In the film about her case — headed by filmmaker Dan Birman — Brown explains her abuse and how it made her paranoid.
“This is a young girl who’s at the tail end of three generations of violence against women,” Birman told Fox 17 News.
Cyntoia, her grandmother, and mother were all raped he explains. “She had no chance.”

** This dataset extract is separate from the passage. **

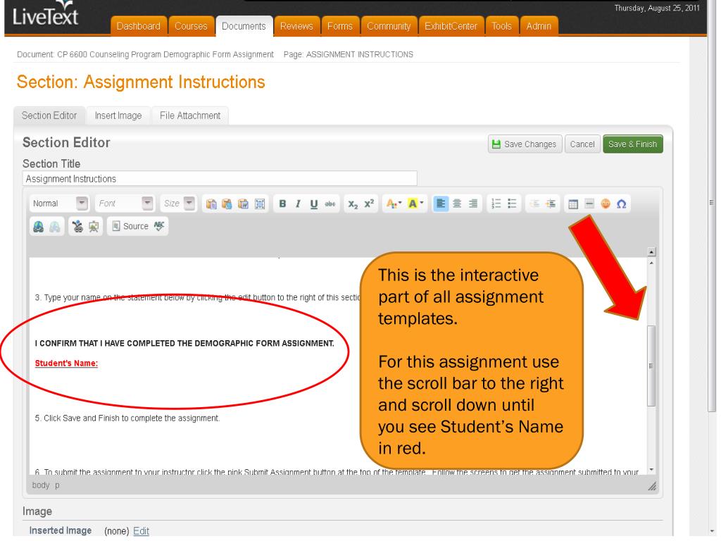View HTML Source of the section
Screen dimensions: 721x541
pyautogui.click(x=131, y=225)
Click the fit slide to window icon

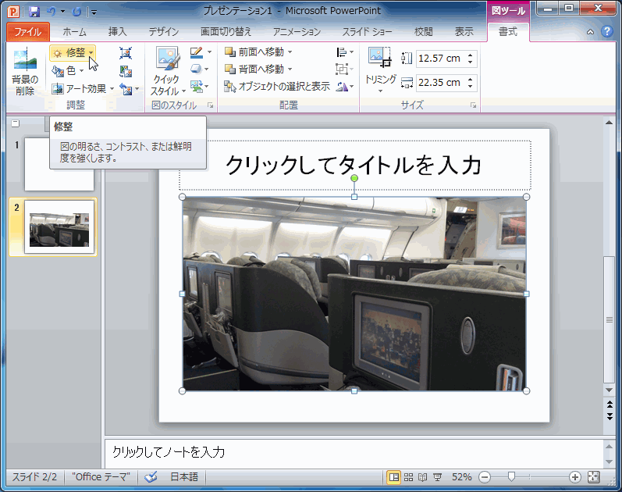(593, 476)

A 16-year-old girl was lured in a sex trafficking ring and after killing the sexual predator a.k.a. pedophile who kidnapped and raped her, she is sentenced to life in prison. The U.S. justice system is extremely flawed. JUSTICE FOR #CyntoiaBrown #FreeCyntoiaBrown— Andrea Josic (@dreajosic) November 21, 2017
Following her case for seven years, the film was so impactful that it helped change Tennessee laws for children like Brown in 2011. Now, anyone 18 or younger can’t even be charged with prostitution. But despite its impact, Brown still sits in jail after a traumatic childhood that led to the fatal incident.
On social media and in her hometown there’s been a rallying cry to get Brown out of jail by presenting her case to the Governor and the Parole Board. Now 28 years old, Brown has completed her associate’s degree and is now working on her master’s. In December 2016, pictures of her receiving her associate’s from Lipscomb University’s in-jail program showed a hopeful Brown.
Derri Smith, the Founder of End Slavery TN, spoke candidly to Fox 17 News about Brown’s case. “She did kill someone, she deeply regrets it, but she was a child and she was being exploited,” Smith said.
“[There’s] no such thing as a child prostitute or a teen prostitute. I think we’ve had to have a cultural mind shift.”